Yakası kalın beyaz yünlü, koyu yeşil parkasını giyen Deniz Gezmiş’in aklına, kendisini görüntülemek için İçişleri Bakanlığı önünde bekleyen arkadaşı Ergin Konuksever’e veda etmek gelmedi. İstanbul Üniversitesi’ndeki gençlik hareketinden tanıştığı Deniz Gezmiş’i aylar sonra gören gazeteci Konuksever ise, devrimci lidere birkaç cümle konuşmak istedi ama hızla götürüldüğü için sadece deklanşöre basabildi. Nasıl olsa Deniz Gezmiş yargılanacak, hapis yatacak ve tekrar aralarına dönecekti. 6 Mayıs 1972’de idam edilen Deniz Gezmiş, verdiği bu poz ile devrimci hareketin sembol fotoğraf karesini oluşturdu. Deniz Gezmiş’in, Hüseyin İnan ve Yusuf Aslan’la birlikte idam edilmesinin ardından fotoğraf binlerce kez kullanıldı. 68 kuşağının gençlik liderini anarken sürekli önümüze çıkan fotoğraf, 44 yıl sonra yine Ergin Konuksever’in gözlerini doldurdu.
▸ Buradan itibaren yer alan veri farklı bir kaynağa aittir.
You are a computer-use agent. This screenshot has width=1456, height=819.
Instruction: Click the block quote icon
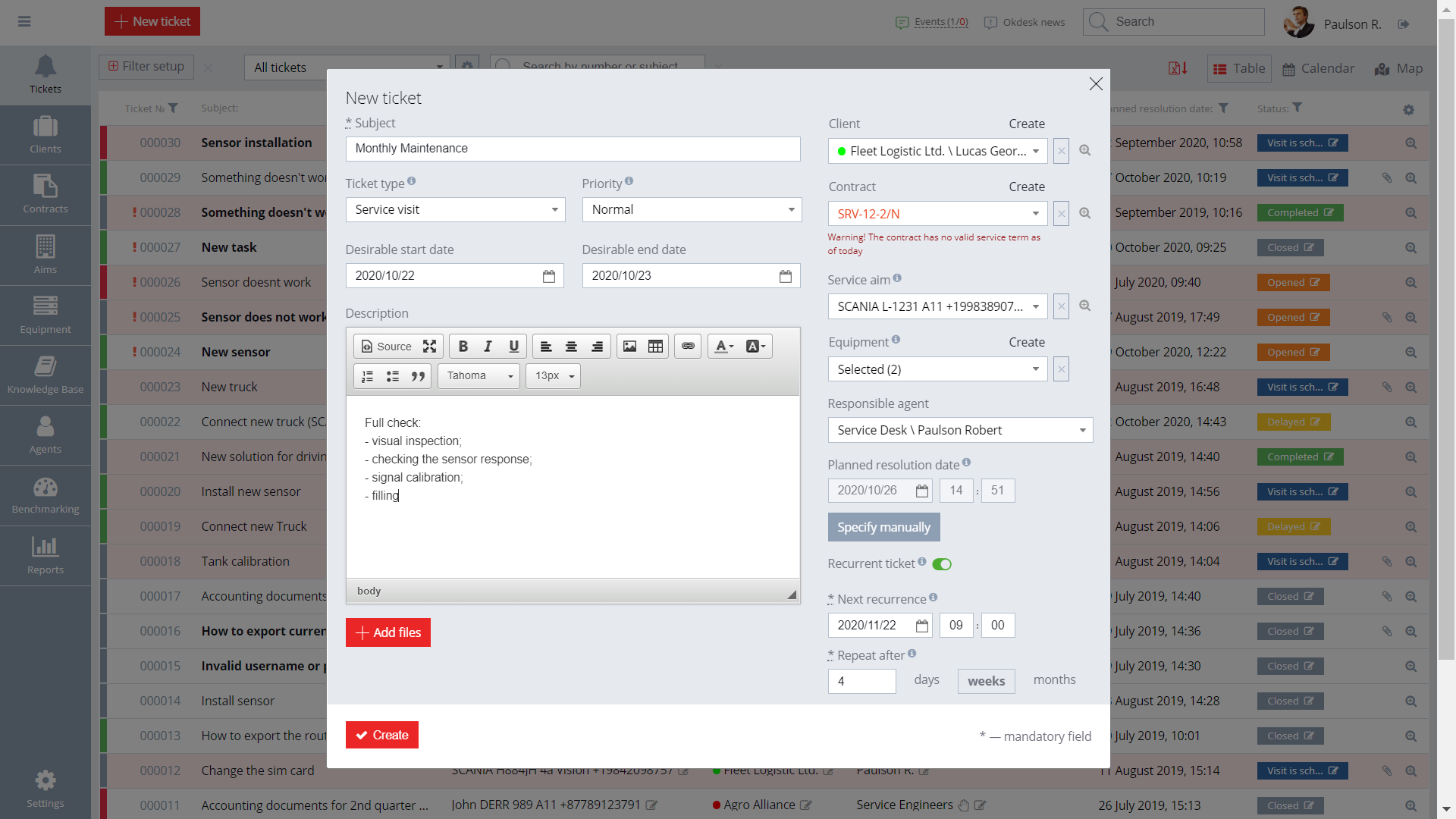(x=418, y=376)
Konuksever'in röportajından öne çıkanlar;

'YASAKLI DÖNEMDE SADECE BANA KONUŞTU'

Çektiği sembol fotoğraf ile tarihe geçen Ergin Konuksever (76), “Deniz’i 1967’de tanıdım. İstanbul Üniversitesi Hukuk Fakültesi’ne yeni girmişti ve öğrenci hareketi içinde hızla yükseliyordu. Bozkurt Nuhoğlu (avukat) bizi tanıştırdı. Birlikte ilk fotoğrafımızı çektirdiğimizde, onun gelecekte adından bahsedilecek biri olacağını konuşuyorduk. Yıllar süren arkadaşlığın temeli bu fotoğraf ile atıldı. Yasaklı ve kaçak olduğu dönemde ODTÜ’de sadece bana konuştu. Her eylemlerini haber yaptım. Hatta saklanmasına yardımcı oldum. Bir gazeteci olarak bana hep güvendi. Ben de hiç suistimal etmedim. Birbirimizi çok iyi anladık ve sevdik” dedi.

‘BAKANIN YÜZÜNE TÜKÜRDÜ’

Yaklaşık 2 yıl aranan Deniz Gezmiş’in, 16 Mart 1971’de Sivas Şarkışla’da Yusuf Aslan ile yakalandığını hatırlatan Konuksever, yeşil parkalı fotoğrafın hikayesini, “Yakalandığının ertesi günü (17 Mart) Ankara’ya, İçişleri Bakanlığı’na getirildi. İki yanında polis vardı. Daha önce de yakalanmıştı. İyi ve güçlü gözüküyordu. İdam edileceği ne bizim ne onun aklına geldi. Ama bakışları veda eder gibiydi. Yeşil parkasının içinde dimdik duruyordu. Konuşmak istedim ama hızla uzaklaştırdılar. Yukarı çıktığında Bakan Haldun Menteşeoğlu’nun yüzüne tükürdü” ifadeleriyle anlattı.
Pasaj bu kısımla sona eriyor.